Every quarter, to the dismay of English purists who still hold their teacup with the pinky delicately raised, the Oxford English Dictionary has been letting in all sorts of foreign-sounding words from the world over. Recently, there was jubilation worldwide when the dictionary of dictionaries marked the birth centenary of Roald Dahl by including his fabulous coinages, like “splendiferous” and “human bean”. And quite unnoticed amidst the din, the Tamil aiyo also crept in and made itself at home.
Tamil? The OED divides the parentage of the interjection between Tamil and Sinhala. It reached the English readership in 1886, through Chambers’s Journal. The dictionary also ascribes the variants aiyoh and aiyah to Chinese, and cites first use in 1937 in the Singapore Free Press. Aiyo is clearly a word of power with a colourful history, a word which bubbled up from an east Asian melting pot. It is fully loaded, and the OED has not gone into the numerous variants popular across the region — aiyyo, ayyia, uyyo and the rare, mortified ujjo.

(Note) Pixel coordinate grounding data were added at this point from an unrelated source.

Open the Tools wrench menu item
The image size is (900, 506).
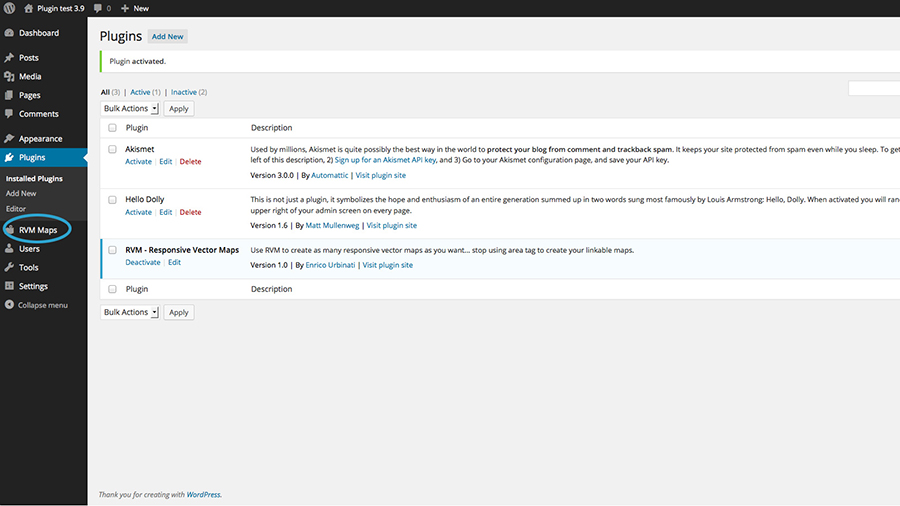pyautogui.click(x=9, y=267)
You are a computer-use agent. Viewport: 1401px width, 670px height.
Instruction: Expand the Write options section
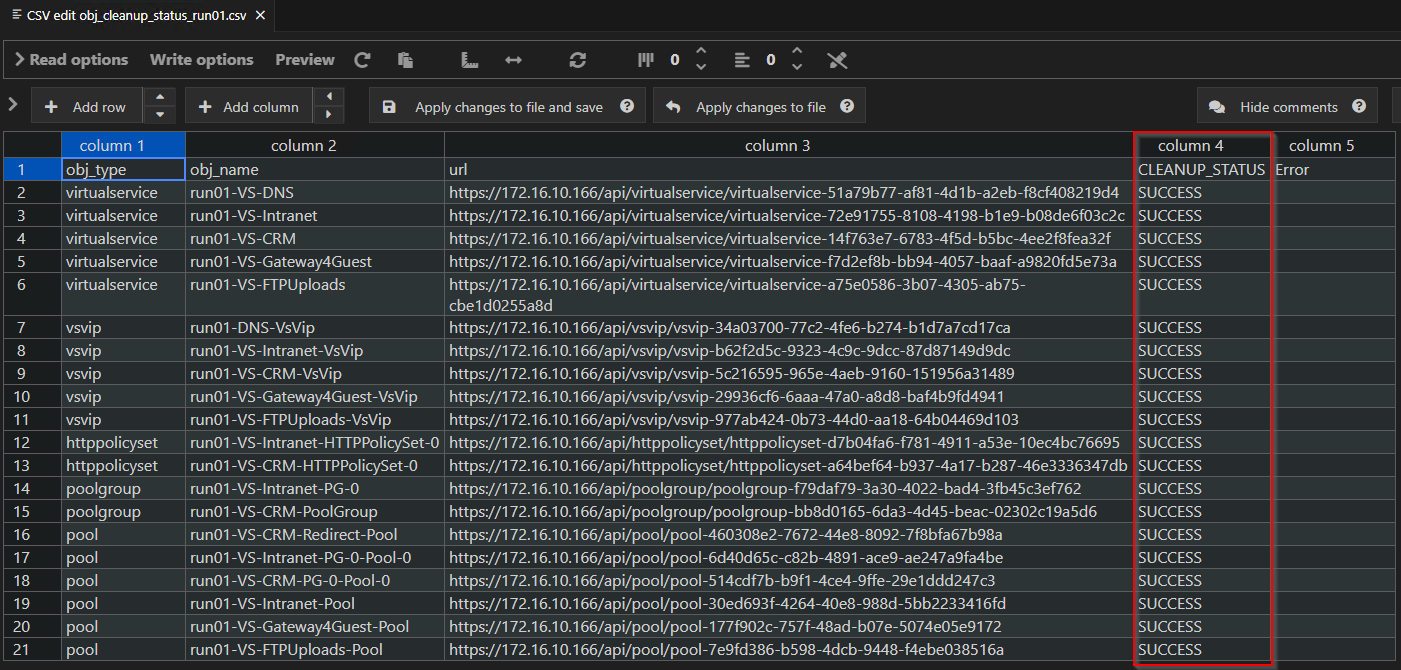point(201,59)
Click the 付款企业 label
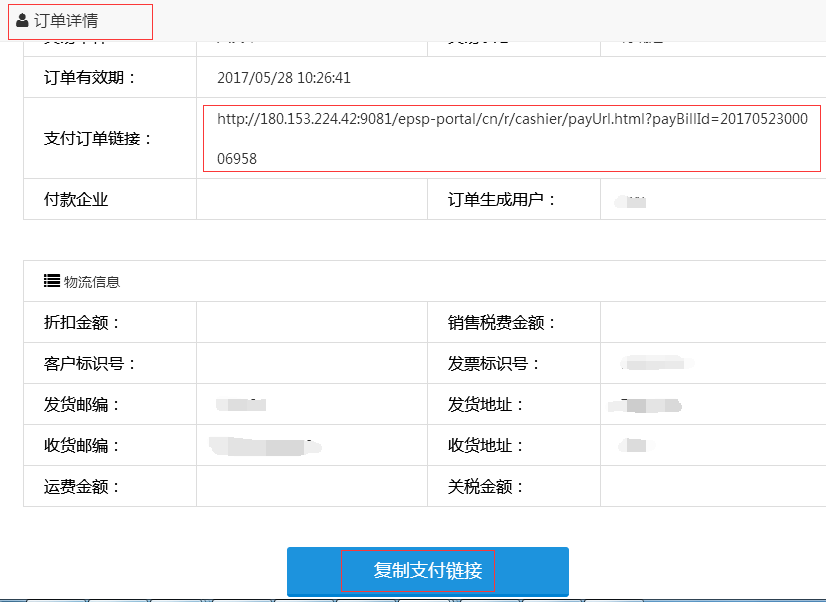Screen dimensions: 826x602 pyautogui.click(x=76, y=199)

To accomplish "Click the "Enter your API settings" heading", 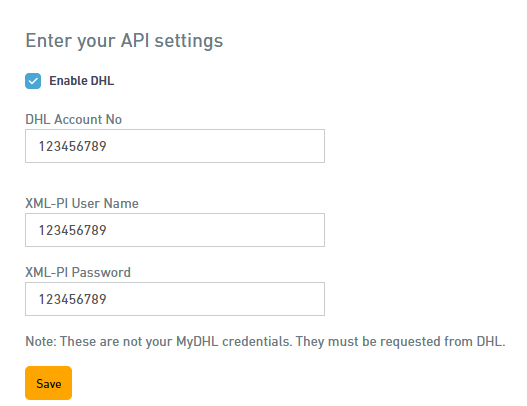I will (x=124, y=41).
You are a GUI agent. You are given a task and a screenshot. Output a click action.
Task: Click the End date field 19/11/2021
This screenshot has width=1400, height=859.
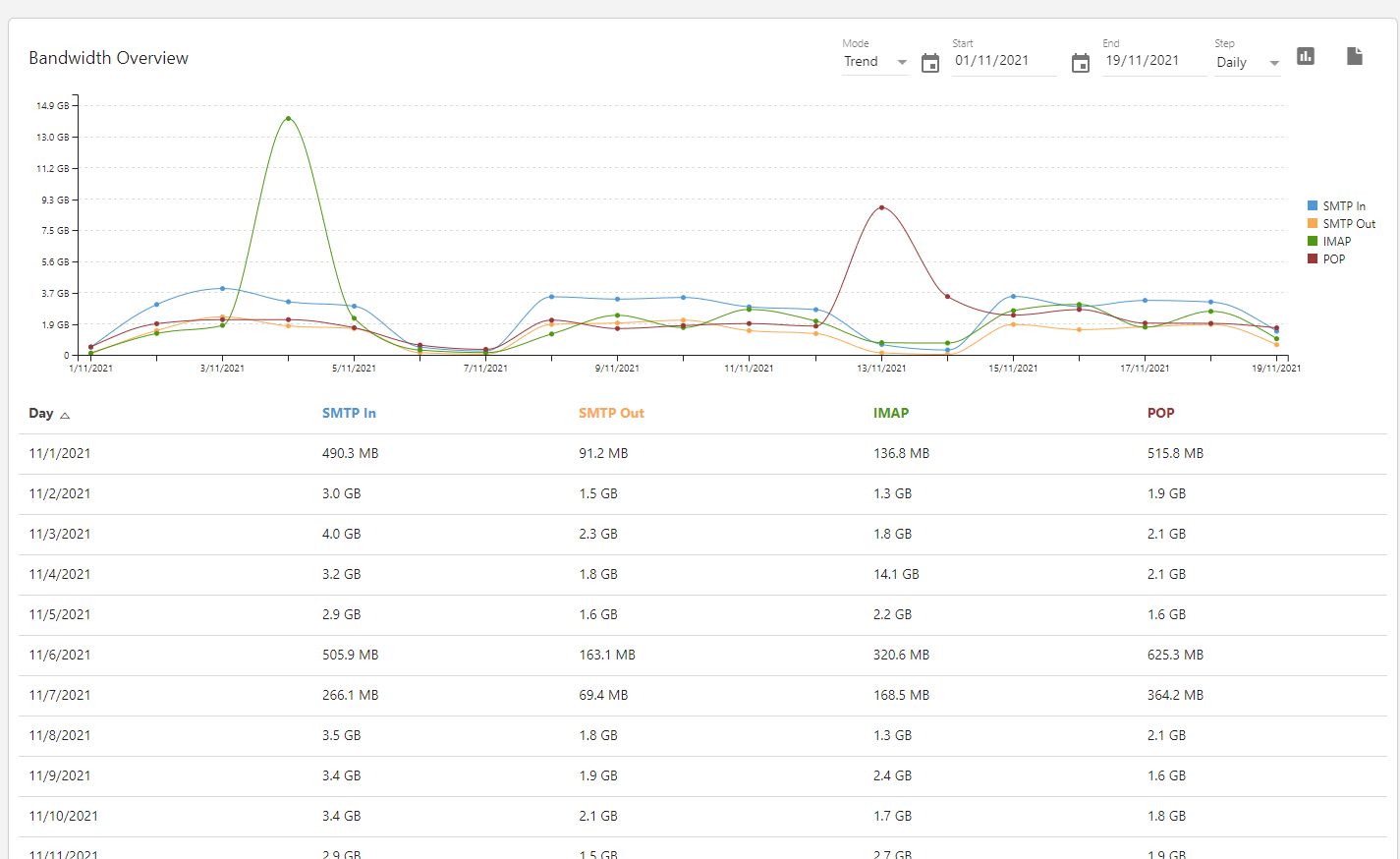(x=1152, y=61)
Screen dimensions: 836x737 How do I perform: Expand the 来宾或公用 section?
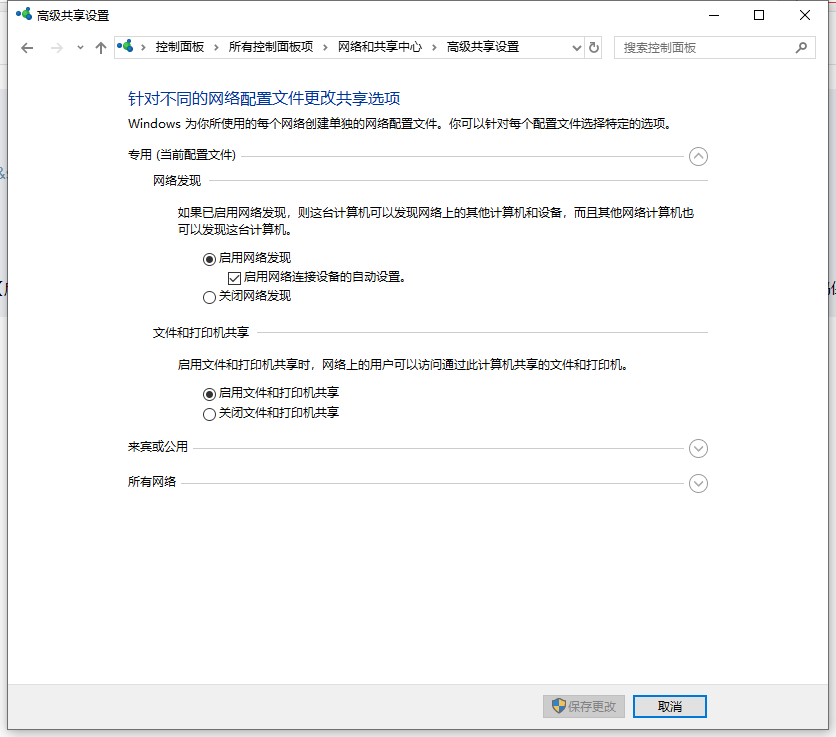click(698, 448)
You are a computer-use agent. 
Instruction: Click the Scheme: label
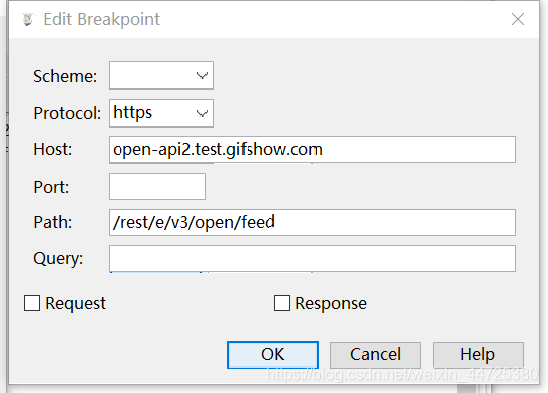(x=65, y=76)
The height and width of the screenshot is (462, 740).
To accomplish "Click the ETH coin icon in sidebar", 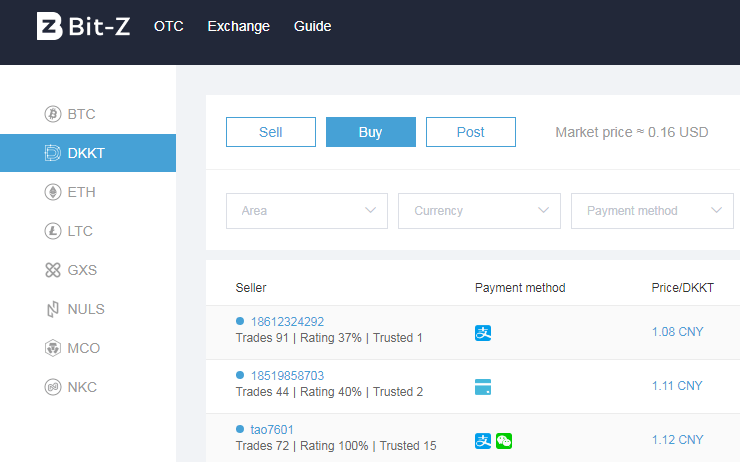I will (x=53, y=192).
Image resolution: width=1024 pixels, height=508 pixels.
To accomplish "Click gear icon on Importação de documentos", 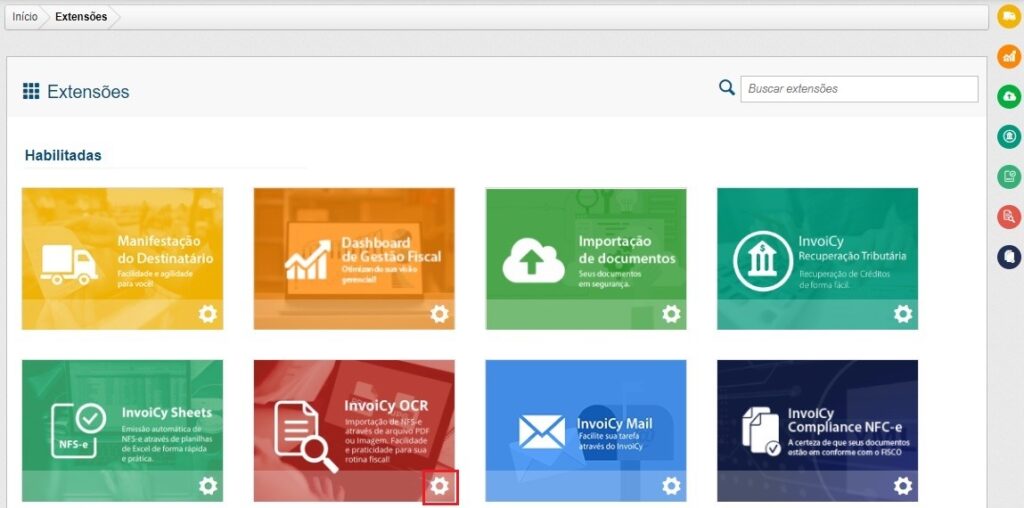I will [671, 314].
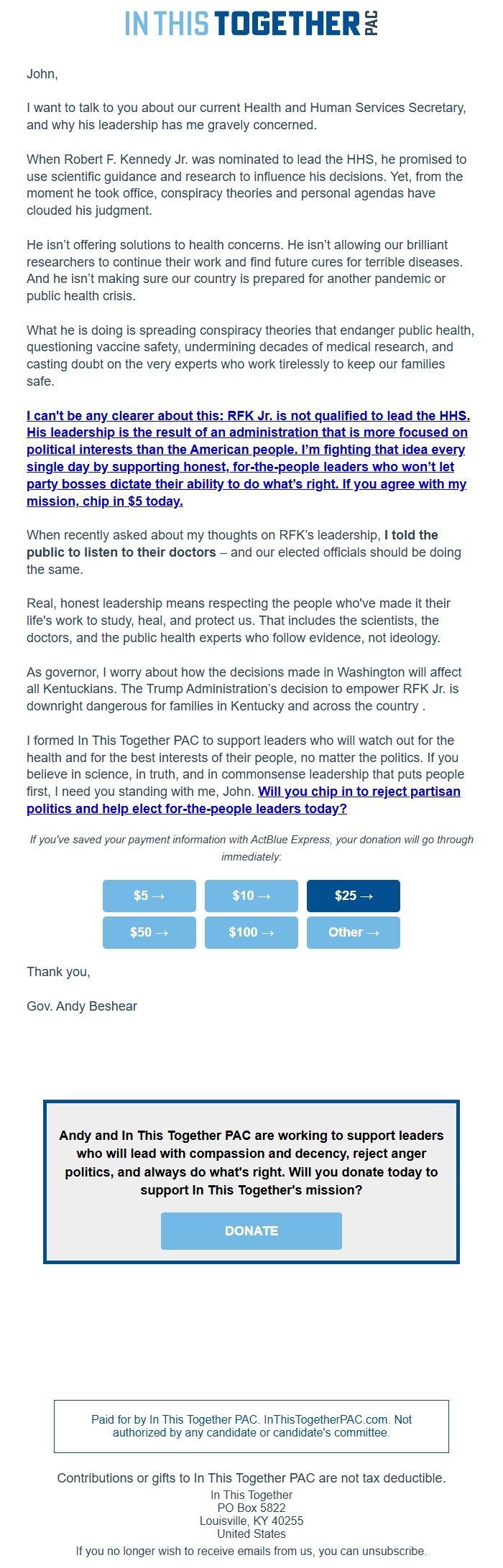Click the 'PO Box 5822' address line

(x=251, y=1508)
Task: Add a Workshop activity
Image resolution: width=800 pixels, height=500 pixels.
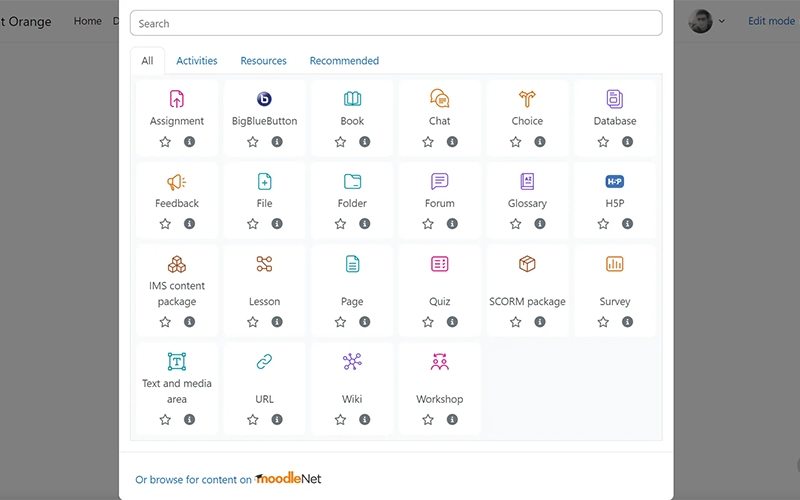Action: point(440,362)
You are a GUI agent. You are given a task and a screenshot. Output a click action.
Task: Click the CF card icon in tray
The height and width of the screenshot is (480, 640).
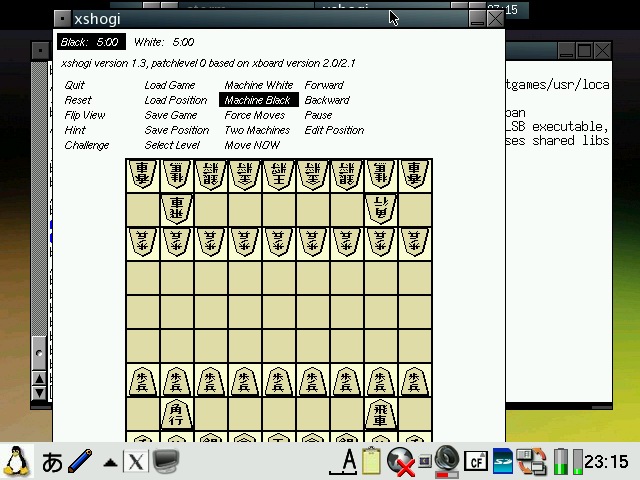[x=476, y=461]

Alas, the OED has not fully appreciated the depth, power and dignity of this word, dismissing it as “of imitative origin”. However, it could be the most broad-spectrum interjection in the region, compactly expressing a range of feelings from dismay to derision. It is certainly the only broad-spectrum interjection which is not obscene. The world over, expressive words which body forth a range of human emotions are energetically biological in nature, and usually exhort taboo transgressions. Not so with aiyo. A vowelly word with only a hint of a consonant, it seems to have no content, and yet is capable of expressing the entire condition of the human bean. The OED has admitted a rare word of power into its pages. Now, it must open its arms to the intensifier: aiyyaiyyo.